Oli Scarff / AFP
Oli Scarff / AFP

Americana candidata ao ouro nos 100m rasos testa positivo para maconha e se coloca fora de Tóquio

Sha'Carri Richardson alega que usou droga para lidar com a morte de sua mãe, pega suspensão de um mês e afirma que não vai disputar os Jogos Olímpicos

Redação, O Estado de S.Paulo

02 de julho de 2021 | 09h58
Atualizado 02 de julho de 2021 | 12h54

Sha'Carri Richardson, corredora da equipe norte-americana dos 100m rasos, foi suspensa por um mês pela Usada, Agência Antidoping dos Estados Unidos, depois de testar positivo para maconha. Com isso, é improvável que ela dispute o ouro Jogos Olímpicos de Tóquio, que começam em 23 de julho.

O resultado positivo veio nos testes olímpicos dos EUA, que ocorreram entre os dias 18 e 27 de junho, no estado de Oregon. O jornal jamaicano Gleaner foi o primeiro a dar a notícia na noite de quinta-feira. Richardson se colocou como forte candidata a conquistar uma medalha de ouro ao vencer a prova dos 100m com o tempo de 10s86, uma de suas cinco corridas abaixo dos 11s nessa temporada.

Isso causou a desclassificação da atleta do evento-teste e, portanto, seus resultados foram apagados. Jenna Prandini, quarta colocada na prova, foi chamada para correr os 100m em Tóquio. 

Richardson admitiu o erro, em entrevista ao Today Show, da emissora NBC. "Não me julguem, porque eu sou humana, eu simplesmente corro um pouco mais rápido", afirmou. "Eu sei o que fiz. Eu sei o que devo fazer. Eu ainda tomei essa decisão". Ela disse que usou a droga para lidar com a morte de sua mãe biológica, que ocorreu há uma semana. "Me desculpem pelo fato de não saber controlar minhas emoções ou lidar com isso durante esse tempo."

Apesar disso, a agência estadunidense decidiu suspender Richardson por um mês. Vale destacar que a suspensão foi por "uma substância de abuso", e não por melhorar a performance. A WADA, Agência Mundial Antidoping, ainda não determinou a punição da atleta. A maconha é proibida pela organização, mas se os atletas provarem que a ingestão da substância não teve relação com seu desempenho esportivo, a punição é reduzida de quatro anos para três meses. 

O tema começou a ser discutido nas redes sociais, causando argumentos a favor e contra a atleta. Enquanto alguns pensam que a corredora deveria se submeter às regras internacionais, outros defenderam Richardson, dizendo que a maconha é aprovada em mais de 19 estados americanos, incluindo Oregon, onde aconteceu o doping. Ainda não existem provas de que a cannabis aumenta a performance dos atletas, apesar de ser uma substância proibida pelos órgãos responsáveis.
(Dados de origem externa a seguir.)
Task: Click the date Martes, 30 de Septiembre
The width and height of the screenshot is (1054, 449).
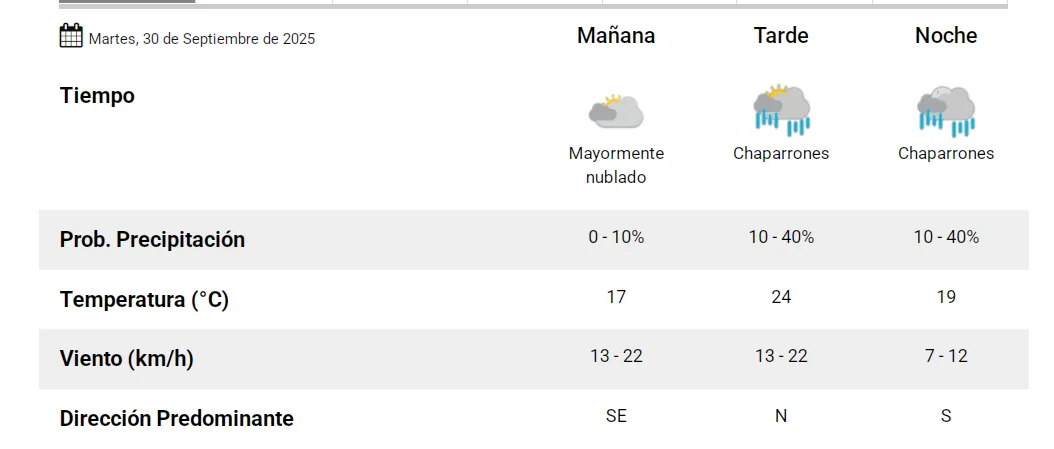Action: 202,40
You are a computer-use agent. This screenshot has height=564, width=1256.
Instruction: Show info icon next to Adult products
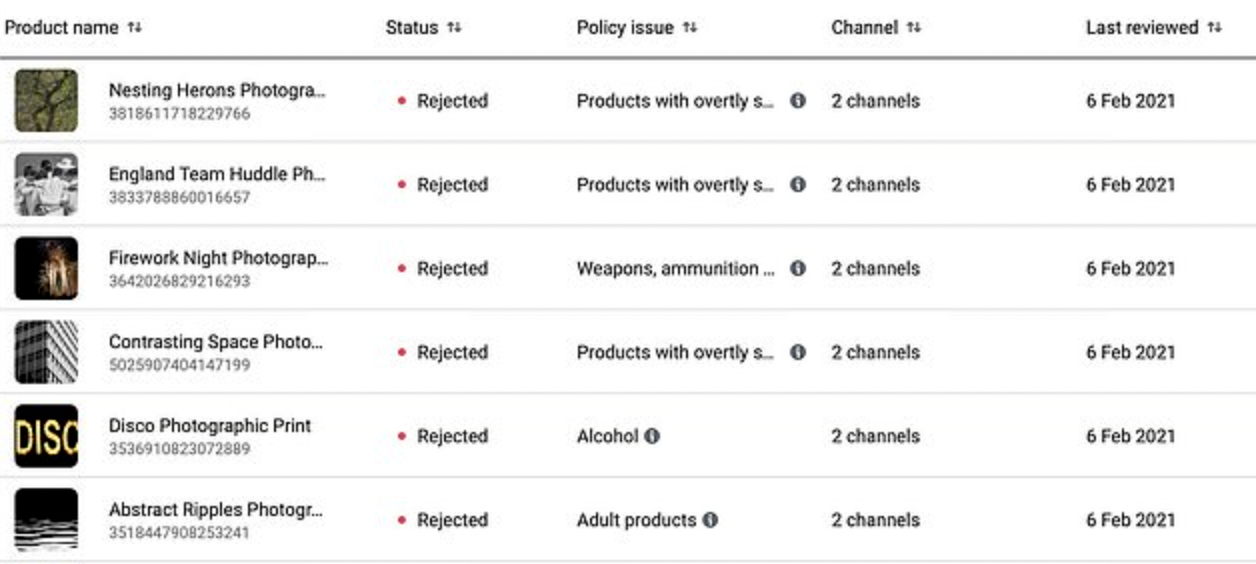710,521
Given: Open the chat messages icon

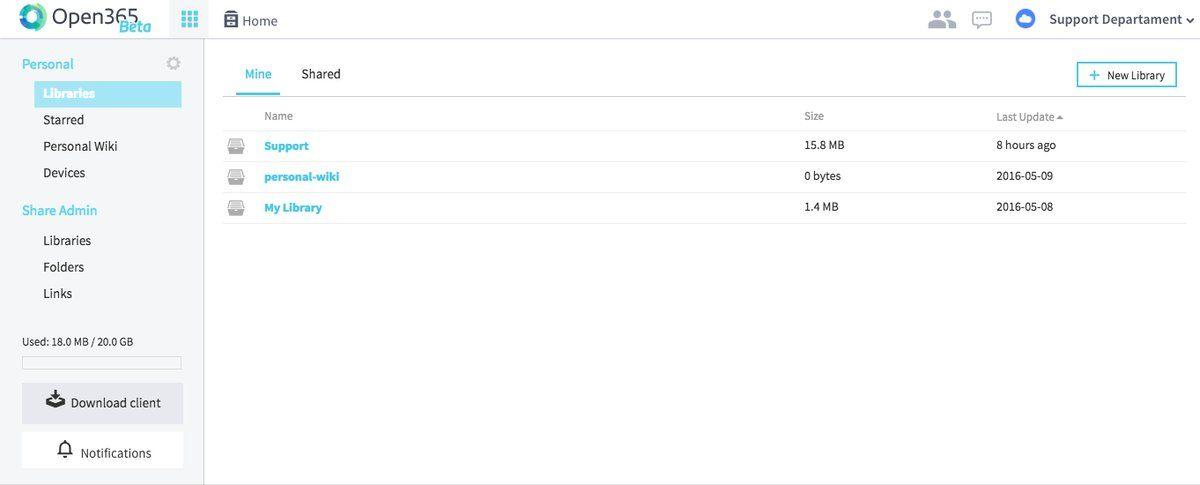Looking at the screenshot, I should click(x=982, y=20).
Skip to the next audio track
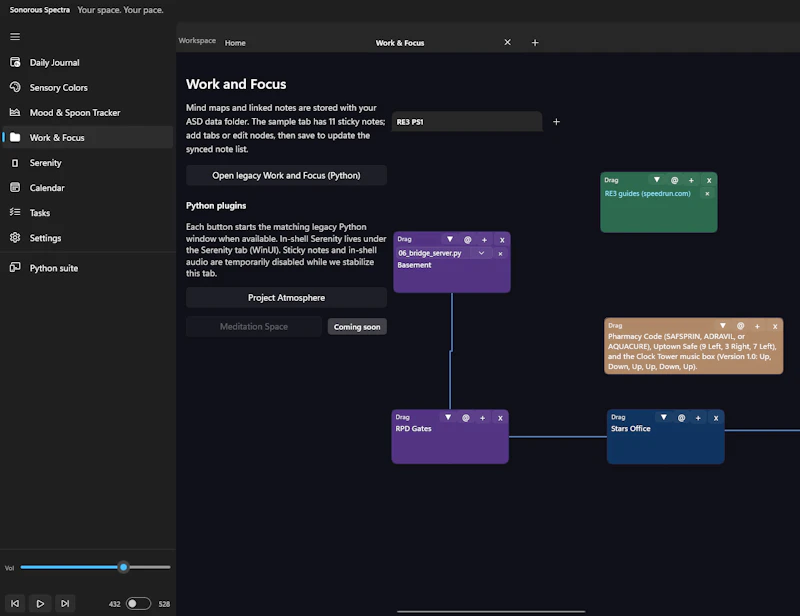The image size is (800, 616). [65, 603]
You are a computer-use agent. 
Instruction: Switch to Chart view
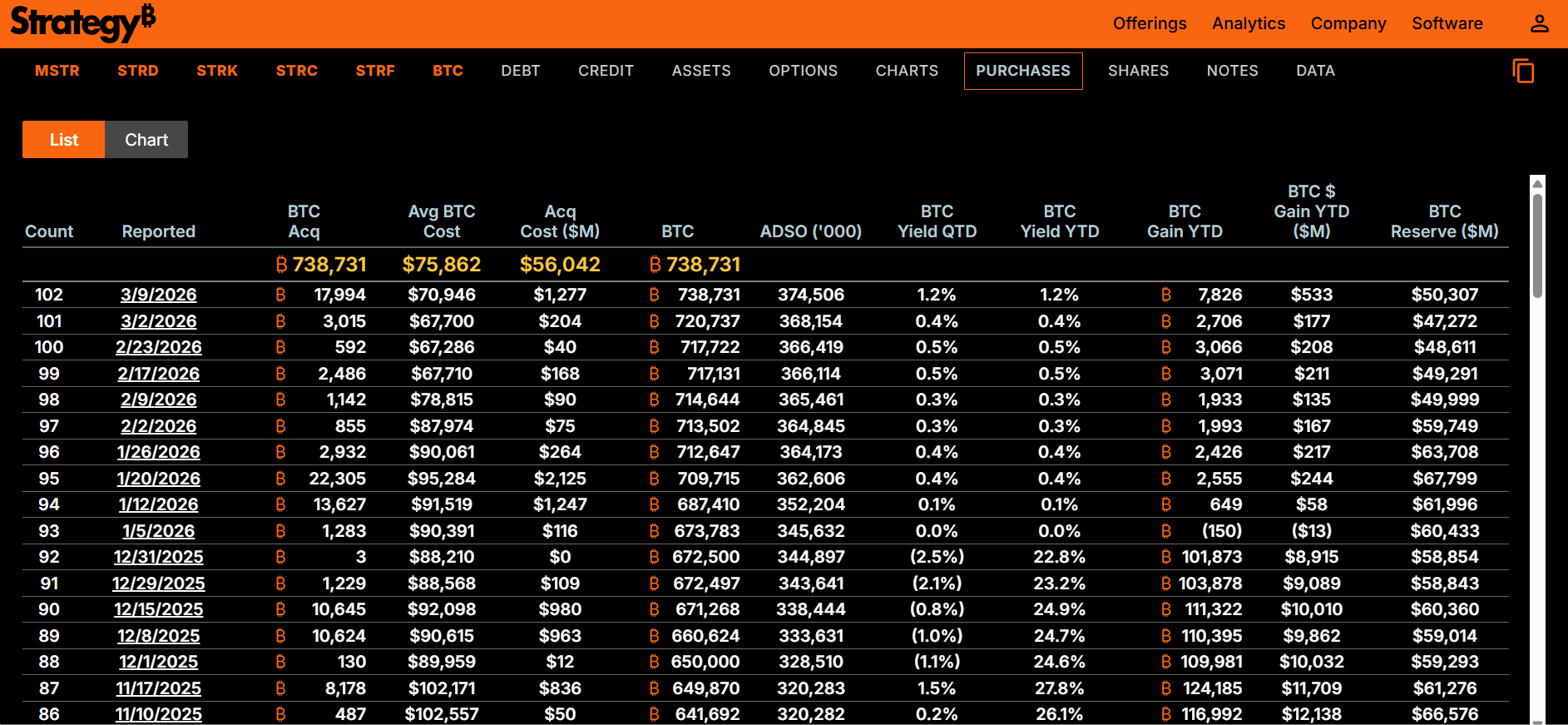(x=146, y=140)
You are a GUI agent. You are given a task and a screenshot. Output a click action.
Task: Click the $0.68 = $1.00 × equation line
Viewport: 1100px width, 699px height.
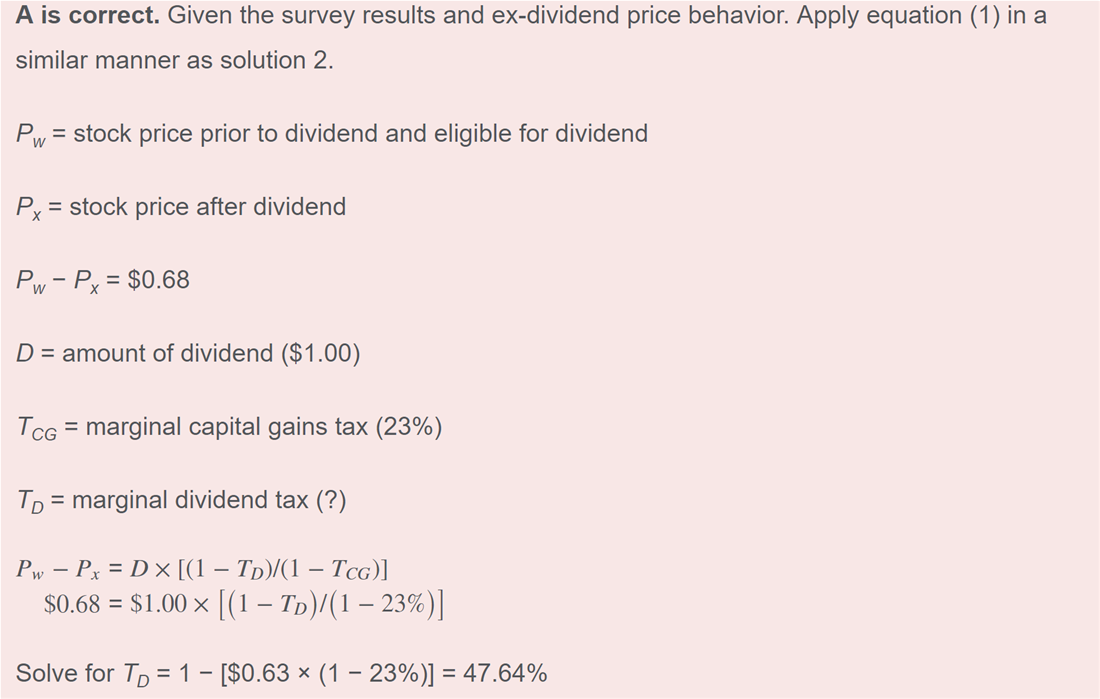click(243, 604)
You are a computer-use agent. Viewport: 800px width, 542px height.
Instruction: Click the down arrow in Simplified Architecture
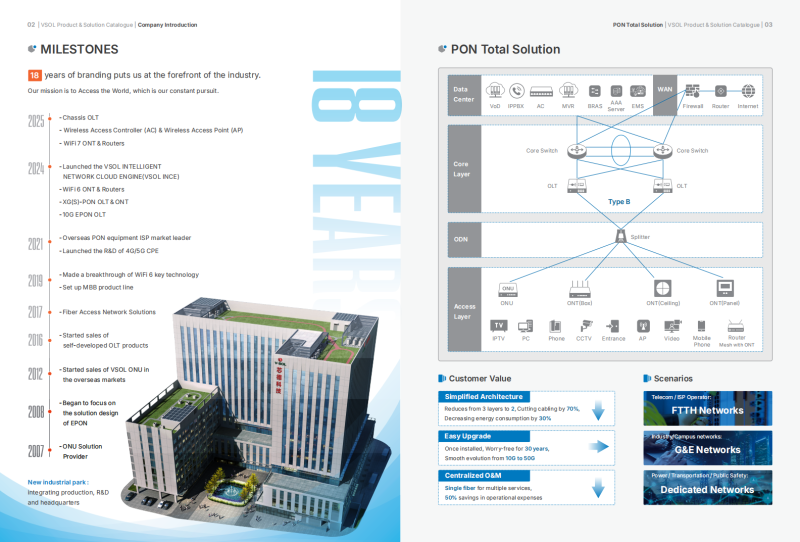(599, 409)
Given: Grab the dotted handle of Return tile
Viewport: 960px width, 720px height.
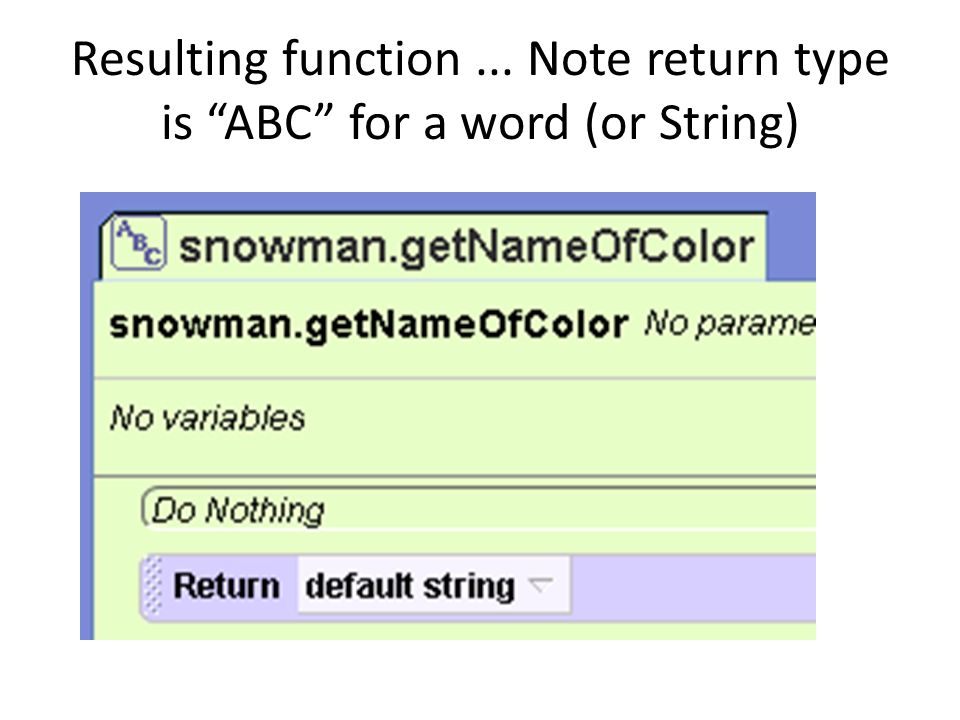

Em Tóquio, Richardson esperava ser a primeira mulher norte-americana a vencer os 100m Olímpicos desde Gail Devers, em 1996. Em abril, a texana atingiu a marca de 10s72. Teoricamente, a estrela do atletismo dos EUA estaria permitida a participar dos Jogos, pois a punição começou no dia 28 de junho, e as competições da modalidade só iniciam em 30 de julho. 

No entanto, seus resultados continuam sem validade. Assim, a Usada determinou que essa seria uma decisão para o time de atletismo e o comitê olímpico norte-americanos. Apesar disso, a corredora sugeriu em sua entrevista que não deve participar do torneio e focará em si mesma. "Me desculpem se eu decepcionei vocês, e eu decepcionei. Essa será a última vez que os EUA voltam para casa sem um ouro nos 100m."